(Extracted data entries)
[Start of Attachment]

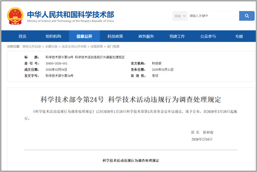The height and width of the screenshot is (172, 257).
Task: Click the 请输入关键字 search input field
Action: (x=212, y=16)
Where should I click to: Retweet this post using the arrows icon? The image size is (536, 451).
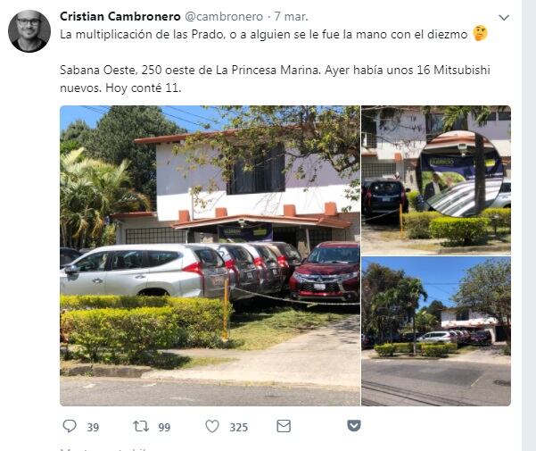(x=141, y=426)
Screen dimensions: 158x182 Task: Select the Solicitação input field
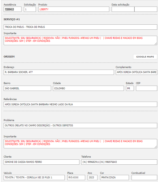[x=30, y=9]
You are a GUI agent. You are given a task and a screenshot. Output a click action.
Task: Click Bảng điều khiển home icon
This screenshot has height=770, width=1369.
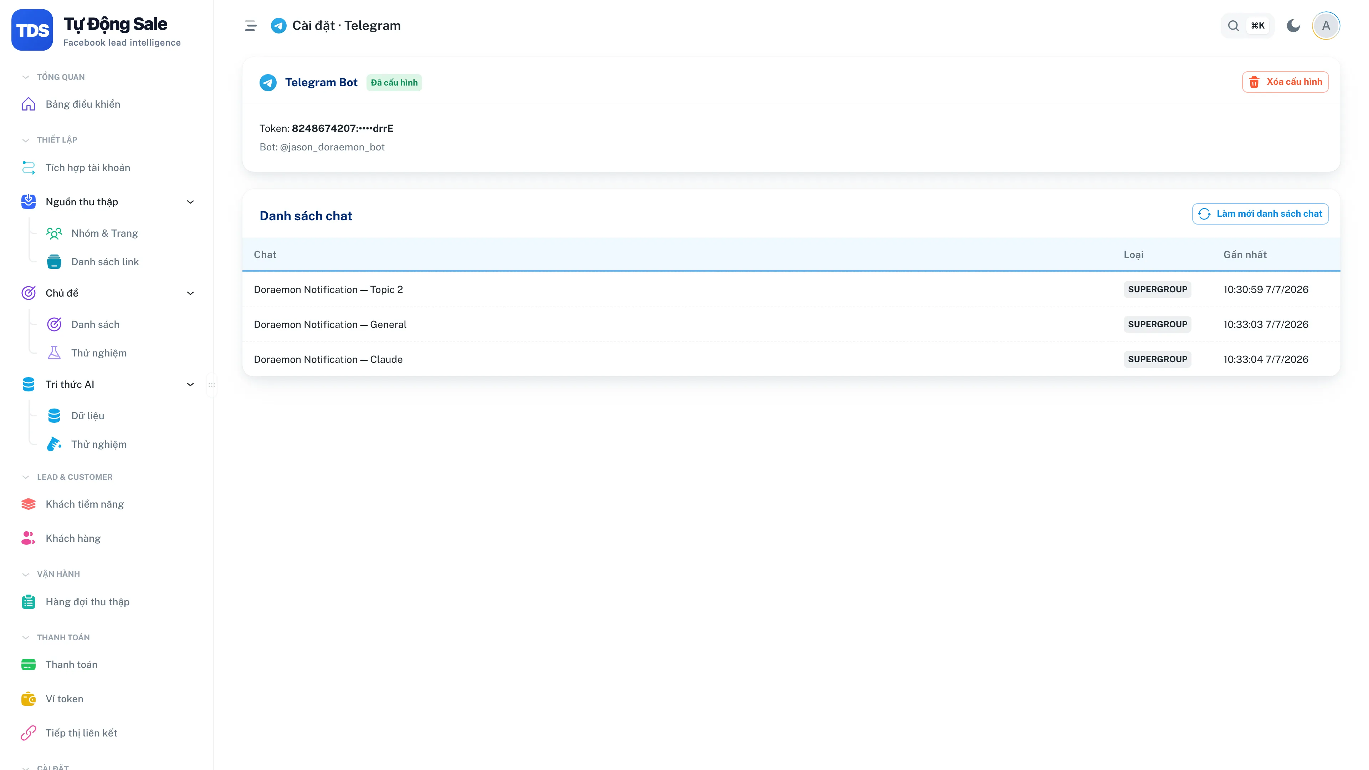[28, 104]
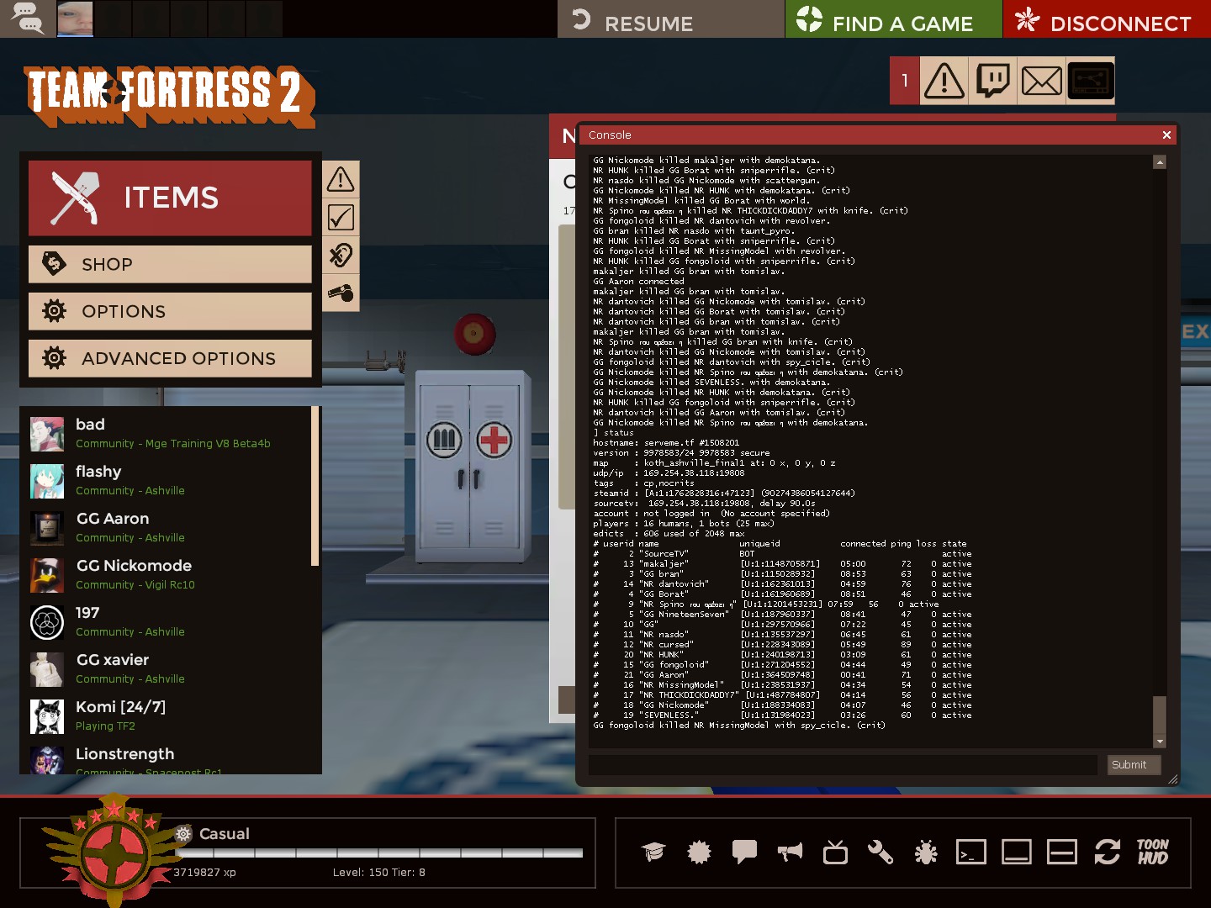Click the megaphone icon in bottom toolbar
Screen dimensions: 1211x908
[790, 853]
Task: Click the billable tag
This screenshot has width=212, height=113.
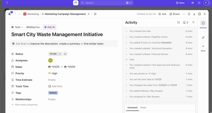Action: (x=53, y=93)

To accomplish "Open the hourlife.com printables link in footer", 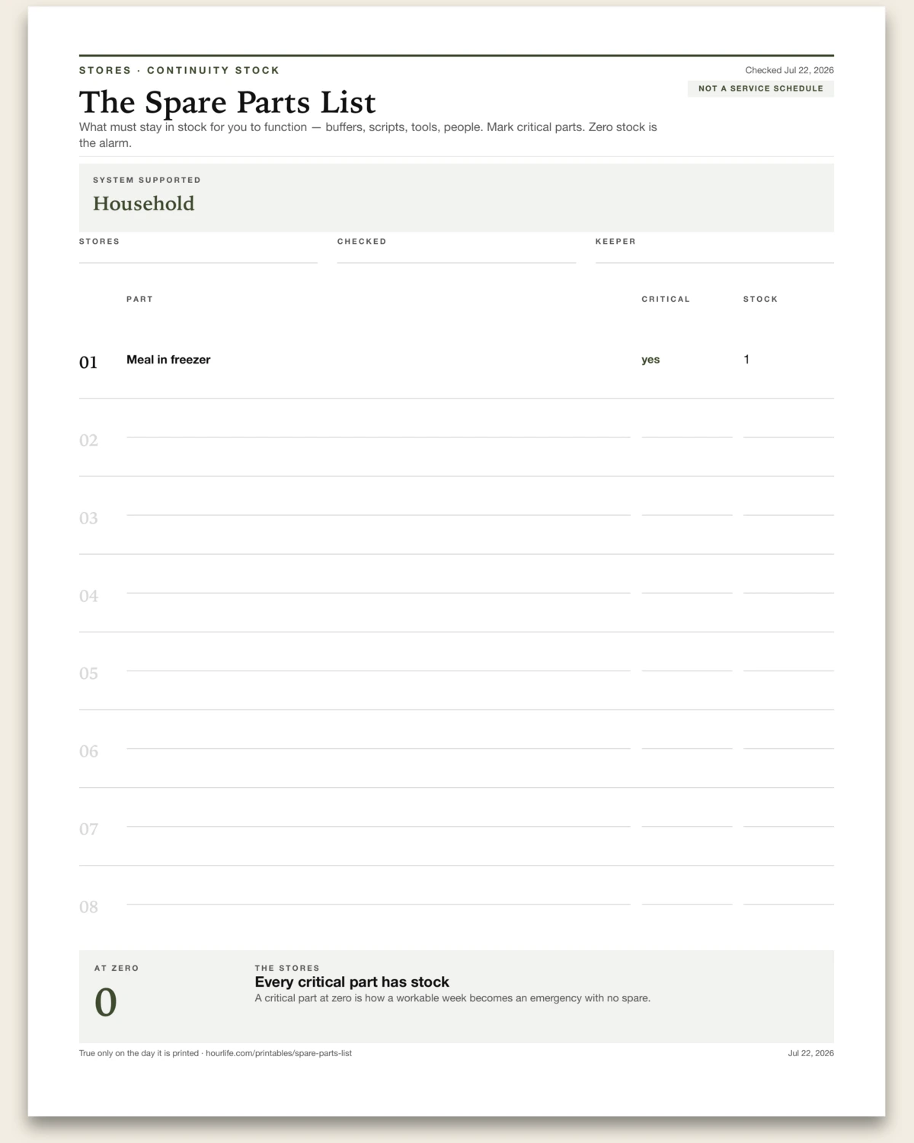I will [279, 1053].
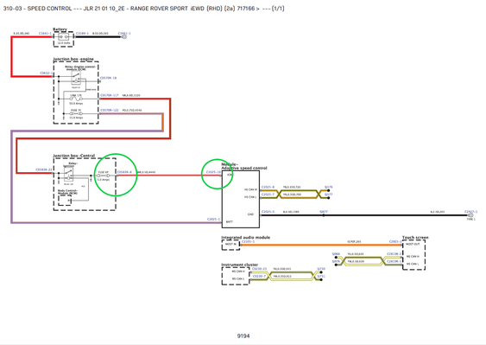This screenshot has width=486, height=345.
Task: Click the ground eyelet at end of battery black cable
Action: click(124, 37)
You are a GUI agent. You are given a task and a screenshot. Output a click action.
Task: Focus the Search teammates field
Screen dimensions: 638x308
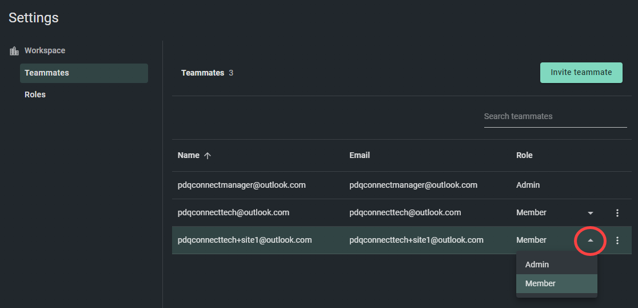coord(556,117)
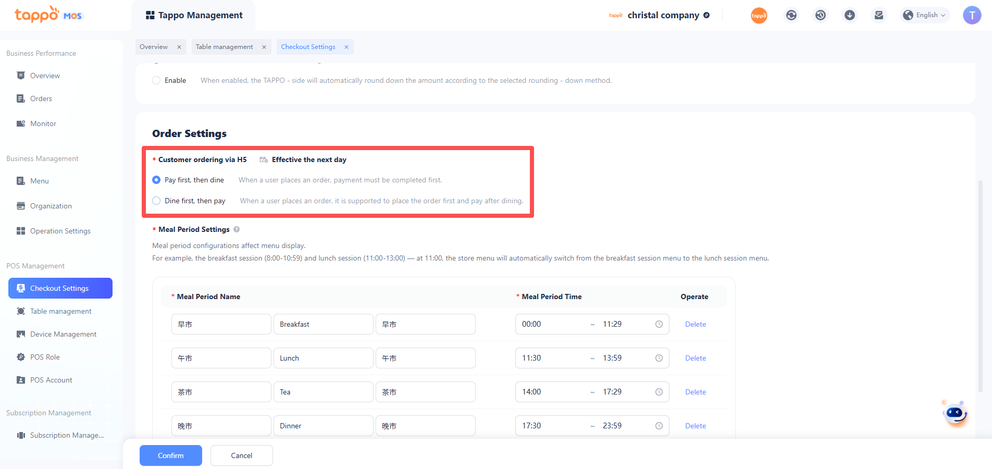Screen dimensions: 992x469
Task: Click the download icon in top bar
Action: click(849, 15)
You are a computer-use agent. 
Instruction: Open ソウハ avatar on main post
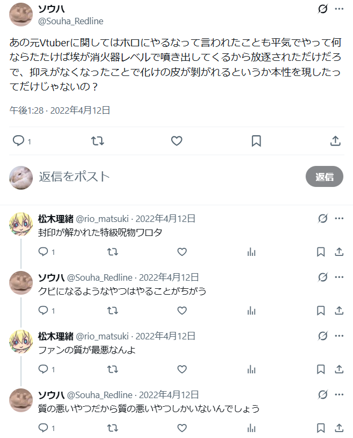(21, 15)
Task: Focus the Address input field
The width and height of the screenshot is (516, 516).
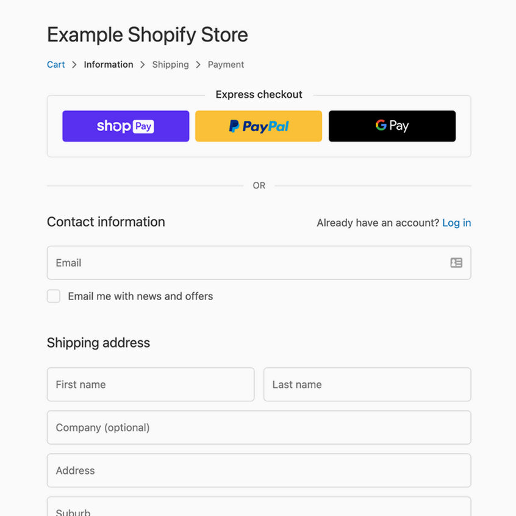Action: [259, 471]
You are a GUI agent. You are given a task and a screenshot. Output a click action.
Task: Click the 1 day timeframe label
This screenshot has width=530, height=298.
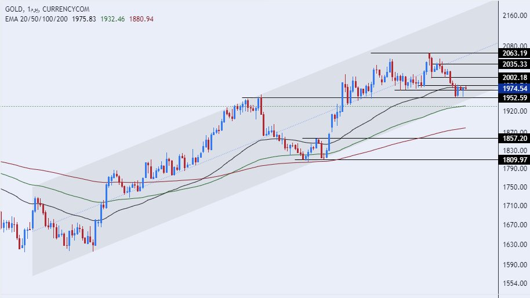click(33, 8)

[End of Attachment]

- ASSIGNED TASK:
From the entries above, select each line containing the string "Focus".

- EXERCISE ANSWER:
Task: Focus the Search teammates field
Task: Focus the Address input field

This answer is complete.